▸ **EXERCISE INSTRUCTIONS**
1/ Reproduce word for word the stretch of the essay on writing from "I spent the" through "ever sees them.".
2/ Carry on the essay on writing, starting right after its last sentence.

▸ **EXCERPT PROVIDED**
----------

I put off starting for ages because I felt overwhelmed with what I could work on, feeling like I should be working on something and being frightened of ruining it. Then finding a space to write and environment that suited me dragged it out even further. There were lot's of things I distracted myself with which I still do now. Self-doubt is a major factor in my reservations about writing but so is my impeccable skill at laziness: distractions from the internet, Telly, my to-watch pile and my to-read pile have all somehow held me back in the last few years. And enriched me. The latter two are both very effective in improving storytelling, especially reading, whether writing for film or a novel. Reading is key. Or so I tell myself as I indulge in a Stephen King doorstop. But I am not so disciplined as to cut these things out completely. Now they are what I look forward to after a session. My hindrance is that there is not enough hours in the day.

"Quarantine or not, writing is hard."

But some days I don’t hate it; some days there are scenes that just sit just right whilst others I just know what I’m doing with the words and the characters and everyone is behaving correctly. Nothing has been smooth sailing, and never let anyone make you think that it is. Quarantine or not, writing is hard.

I spent the first week planning, although I had thought so much about it that this did not take me too long. Rearranging everyone, getting to know everyone and flesh out something that was workable. It started feeling good. I even wrote little short stories for the characters to get to know them better and feel out the vibe. Characters that wouldn’t even feature prominently mattered and do matter because that way you know the tone for everyone, right from the start. As someone who enjoys writing for film and prose, it’s an amazing tool to use for yourself even if no one ever sees them.

"...I cut the first forty pages."

The next two to three weeks, I wrote and wrote and wrote. And hated everything. I was so bored with what I was writing and that was when it was apparent that this wasn’t working. I set a keystone in the story, a turning point for me; if I reached this point, I would see if any of this was worth saving. And I got there, and everything after was more interesting to me. So I cut the first forty pages.

----------

▸ **DATA SECTION**
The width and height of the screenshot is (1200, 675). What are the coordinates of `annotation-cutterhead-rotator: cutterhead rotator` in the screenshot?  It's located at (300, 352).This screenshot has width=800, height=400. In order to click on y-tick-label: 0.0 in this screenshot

----------

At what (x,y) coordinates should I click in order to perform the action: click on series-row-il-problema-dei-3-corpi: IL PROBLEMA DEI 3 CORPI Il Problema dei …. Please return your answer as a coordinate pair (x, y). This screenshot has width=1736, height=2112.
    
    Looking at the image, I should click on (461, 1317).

----------

▸ **EXERCISE RESULTS**
1/
I spent the first week planning, although I had thought so much about it that this did not take me too long. Rearranging everyone, getting to know everyone and flesh out something that was workable. It started feeling good. I even wrote little short stories for the characters to get to know them better and feel out the vibe. Characters that wouldn’t even feature prominently mattered and do matter because that way you know the tone for everyone, right from the start. As someone who enjoys writing for film and prose, it’s an amazing tool to use for yourself even if no one ever sees them.

2/
Those forty pages sent me into a chasm of self-doubt and worry to me. Forty pages, forty minutes of a film was a lot to lose and although so mundane the battle with my self-confidence began again. So concerned was I that I now only had twelve pages after weeks of work (The forty pages I saved into a separate document, hidden away for no one but myself to find), I had the internal battle of move on or restore the pages to make me feel better. The latter option was temporary relief which would come full circle when I remembered what I hadn’t been working. But the former option let me work with the information I had as context to enhance my writing. This was a difficult decision for me.

"If you finish it, you can change it."

Eventually after turmoil, pacing and frantic panic, I chose to press on with my measly twelve pages. My goal was a blend of: get past forty pages, finish and write something I liked. Once again, it was going well. The characters I was now left with were more interesting to have interact; the situation had more conflict, mystery and challenge. It was just kind of working. Not everything I wrote I could honestly say was worth thinking about but I kept reminding myself: If you finish it, you can change it.


That’s all that has kept me going. Finish a draft. Because they are right, the good ideas are there but never come through in the first go. Yet, those ideas don’t vanish. Sometimes they need to be reworked in if something is changeable. Sometimes you’ve left them out because they don’t fit in this story. That’s all right too; better to save it for the right story than to shoe-horn it into the wrong one.

"...the fear of messing up [has] dragged the process of writing this script out..."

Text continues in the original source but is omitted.